The international community, including Tel Aviv’s own allies, views Israeli settlements as illegal under the Geneva Conventions, which forbid construction on occupied territory.
Since the January 20 inauguration of US President Donald Trump, an ardent supporter of Israel, Tel Aviv has launched a major land grab drive in defiance of global calls for the regime to stop its settlement activities on the occupied Palestinian lands.
Tel Aviv has, in recent weeks, approved the construction of some 5,500 settler units in the West Bank and around 500 others in East Jerusalem al-Quds.

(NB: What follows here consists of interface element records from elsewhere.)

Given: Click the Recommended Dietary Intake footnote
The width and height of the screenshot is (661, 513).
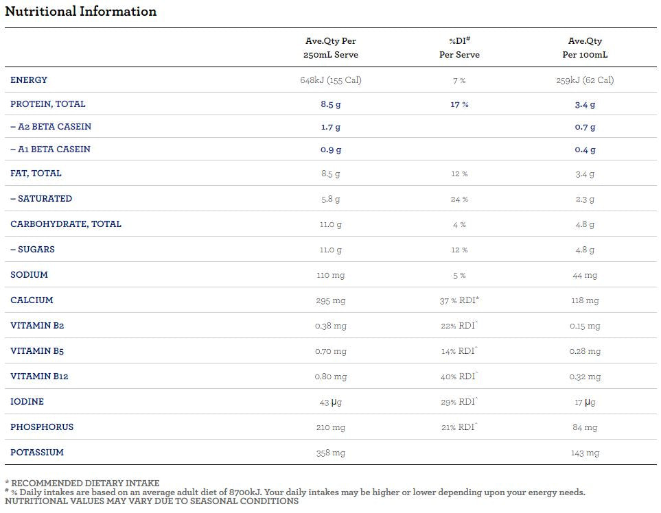Looking at the screenshot, I should coord(82,484).
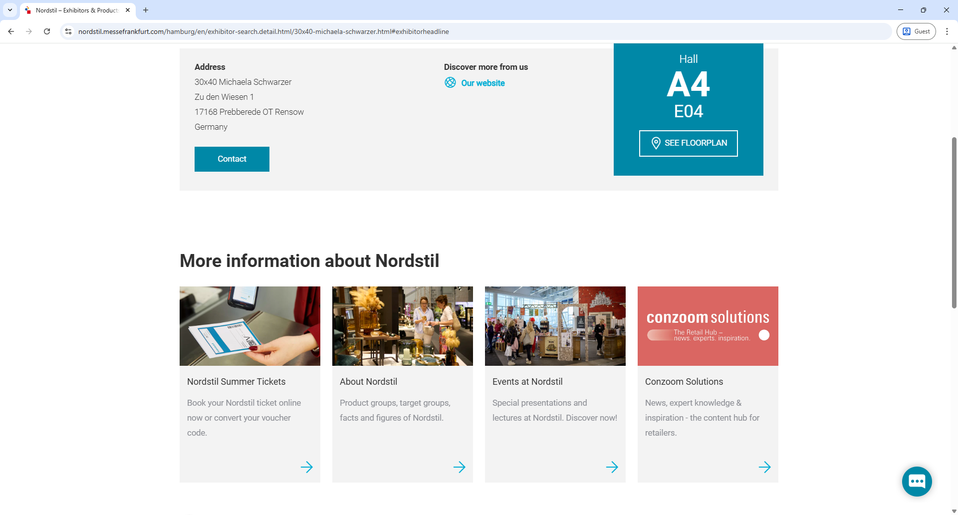The image size is (958, 515).
Task: Click the arrow on Conzoom Solutions card
Action: pyautogui.click(x=765, y=467)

Late on Monday, the Israeli Knesset passed a controversial bill that retroactively legalizes thousands of settler homes built on privately owned Palestinian land in the West Bank.
According to settlement watchdog Peace Now, the law covers over 50 rogue outposts built on at least 800 hectares of Palestinian private land.
UN Secretary General Antonio Guterres blasted the law, emphasizing its illegal status under international law and warning that it “will have far-reaching legal consequences for Israel.”
The highly-controversial law is in clear violation of the UN Security Council Resolution 2334, which calls on Israel to “immediately and completely cease all settlement activities in the occupied Palestinian territory, including East Jerusalem” al-Quds.
The resolution, which was adopted in December 2016, also states that Israel's settlement construction has “no legal validity and constitutes a flagrant violation under international law.”
Over 230 settlements have been built since the 1967 Israeli occupation of the Palestinian territories of the West Bank and East Jerusalem al-Quds, which the Palestinians want as the capital of their future independent state.